The Neutral Mask covers the entire face – one does not speak under the mask. It helps the actor emphasize the use of the body, without his or her own inherited mask of origin, and de-emphasizes the spoken word as a means of communication. Under this mask, one rediscovers the state of innocence, naivete and vulnerability of the child. It is a return journey, arriving at one’s own state of discovery, free of learned and inherited psychology. With this miraculous and deep process, our daily armor melts away and a kind of rebirth ensues.
The mask below is a copy of a prehistoric stone mask discovered in the Pacific Northwest.

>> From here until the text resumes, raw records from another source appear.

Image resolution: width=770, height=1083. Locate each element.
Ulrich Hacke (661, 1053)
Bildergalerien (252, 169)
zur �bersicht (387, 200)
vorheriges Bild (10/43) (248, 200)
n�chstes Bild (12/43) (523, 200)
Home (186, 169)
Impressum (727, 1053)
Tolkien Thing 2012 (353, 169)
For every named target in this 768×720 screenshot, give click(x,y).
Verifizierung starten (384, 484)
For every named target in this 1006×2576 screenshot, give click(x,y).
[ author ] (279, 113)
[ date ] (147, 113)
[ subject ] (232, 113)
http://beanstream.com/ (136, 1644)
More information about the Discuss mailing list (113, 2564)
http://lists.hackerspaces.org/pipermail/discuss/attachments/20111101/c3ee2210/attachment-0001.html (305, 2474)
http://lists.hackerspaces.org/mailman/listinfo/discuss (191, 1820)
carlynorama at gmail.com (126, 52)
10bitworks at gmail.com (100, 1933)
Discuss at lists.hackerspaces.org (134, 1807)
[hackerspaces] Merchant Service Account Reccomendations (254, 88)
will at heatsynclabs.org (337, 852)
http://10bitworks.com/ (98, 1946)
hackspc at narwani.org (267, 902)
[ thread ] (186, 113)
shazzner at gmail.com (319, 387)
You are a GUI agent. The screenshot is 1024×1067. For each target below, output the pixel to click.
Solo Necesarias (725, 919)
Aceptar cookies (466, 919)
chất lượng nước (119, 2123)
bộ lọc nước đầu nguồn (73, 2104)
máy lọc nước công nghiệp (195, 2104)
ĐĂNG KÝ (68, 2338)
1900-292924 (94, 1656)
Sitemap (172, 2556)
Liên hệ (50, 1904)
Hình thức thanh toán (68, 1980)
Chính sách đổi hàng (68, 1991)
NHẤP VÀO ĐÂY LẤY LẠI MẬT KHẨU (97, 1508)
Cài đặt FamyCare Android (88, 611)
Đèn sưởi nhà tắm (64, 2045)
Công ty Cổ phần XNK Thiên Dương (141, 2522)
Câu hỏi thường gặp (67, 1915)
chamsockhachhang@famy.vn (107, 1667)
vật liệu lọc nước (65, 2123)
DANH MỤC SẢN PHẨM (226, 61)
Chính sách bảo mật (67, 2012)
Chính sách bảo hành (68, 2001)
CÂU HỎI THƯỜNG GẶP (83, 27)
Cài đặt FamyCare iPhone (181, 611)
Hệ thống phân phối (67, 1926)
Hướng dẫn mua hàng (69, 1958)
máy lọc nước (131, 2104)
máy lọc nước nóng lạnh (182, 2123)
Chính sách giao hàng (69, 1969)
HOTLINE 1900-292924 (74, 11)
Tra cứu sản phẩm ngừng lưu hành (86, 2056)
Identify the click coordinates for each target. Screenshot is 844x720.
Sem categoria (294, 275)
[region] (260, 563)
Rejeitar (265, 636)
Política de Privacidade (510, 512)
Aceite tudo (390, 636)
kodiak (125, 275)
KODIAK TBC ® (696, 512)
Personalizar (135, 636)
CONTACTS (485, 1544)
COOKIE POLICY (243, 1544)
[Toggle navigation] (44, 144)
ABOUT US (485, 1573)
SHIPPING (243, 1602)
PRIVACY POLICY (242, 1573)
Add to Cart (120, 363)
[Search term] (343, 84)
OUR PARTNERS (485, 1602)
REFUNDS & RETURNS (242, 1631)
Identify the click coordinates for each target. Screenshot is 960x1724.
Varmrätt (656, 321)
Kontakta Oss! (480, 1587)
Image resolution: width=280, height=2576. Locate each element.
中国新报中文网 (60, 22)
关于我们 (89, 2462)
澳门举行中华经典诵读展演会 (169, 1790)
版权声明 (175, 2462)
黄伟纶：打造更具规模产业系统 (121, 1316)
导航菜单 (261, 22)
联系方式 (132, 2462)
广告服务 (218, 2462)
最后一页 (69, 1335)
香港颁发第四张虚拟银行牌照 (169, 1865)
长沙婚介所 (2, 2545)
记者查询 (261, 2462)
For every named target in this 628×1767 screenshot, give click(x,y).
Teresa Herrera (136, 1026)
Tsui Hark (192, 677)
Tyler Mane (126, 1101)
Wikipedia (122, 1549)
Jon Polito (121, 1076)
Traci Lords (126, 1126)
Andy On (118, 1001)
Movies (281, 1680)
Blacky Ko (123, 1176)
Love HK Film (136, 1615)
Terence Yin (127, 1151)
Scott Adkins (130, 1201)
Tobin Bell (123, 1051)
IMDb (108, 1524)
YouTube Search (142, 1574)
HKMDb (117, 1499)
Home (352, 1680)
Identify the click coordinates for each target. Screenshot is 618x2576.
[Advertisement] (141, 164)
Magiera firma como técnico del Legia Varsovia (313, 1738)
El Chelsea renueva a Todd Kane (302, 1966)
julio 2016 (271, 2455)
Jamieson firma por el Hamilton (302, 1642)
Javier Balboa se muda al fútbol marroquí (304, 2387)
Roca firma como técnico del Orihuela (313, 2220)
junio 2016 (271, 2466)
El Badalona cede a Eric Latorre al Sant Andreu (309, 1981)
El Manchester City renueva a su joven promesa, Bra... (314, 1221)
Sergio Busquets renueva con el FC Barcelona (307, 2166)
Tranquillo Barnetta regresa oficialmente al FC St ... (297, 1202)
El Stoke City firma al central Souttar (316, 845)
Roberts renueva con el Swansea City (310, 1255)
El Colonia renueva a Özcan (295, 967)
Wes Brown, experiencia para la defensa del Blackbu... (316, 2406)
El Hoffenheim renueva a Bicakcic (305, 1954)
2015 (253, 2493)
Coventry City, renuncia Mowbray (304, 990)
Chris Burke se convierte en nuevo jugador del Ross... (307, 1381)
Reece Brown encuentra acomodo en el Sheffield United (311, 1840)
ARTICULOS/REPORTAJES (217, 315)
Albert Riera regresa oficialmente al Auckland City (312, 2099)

Here one can see the dawning of awareness and wonder, and a consciousness that is directed out into the world, not engaged in introspection. (A version of the modern Neutral Mask is pictured in the post entitled “Supporting the Mask.” Another can be seen in the hand of Jacques Lecoq on the About Page.)
Each performer is a complex and unique individual, physically and psychologically stamped with personal experience, whether by nature or nurture. The Neutral Mask illuminates these unique characteristics of our personality and then enables – and ennobles – us to harness them as tools of creativity and imagination. Although this is a private and personal journey of self-examination and self-expression, Neutral Mask work takes place in the presence of others who are also seeking this “way” to become more versatile, free, expressive and flexible performers. In my teaching, I like to introduce Neutral Mask as a means “to rid yourself of yourself… to find yourself.”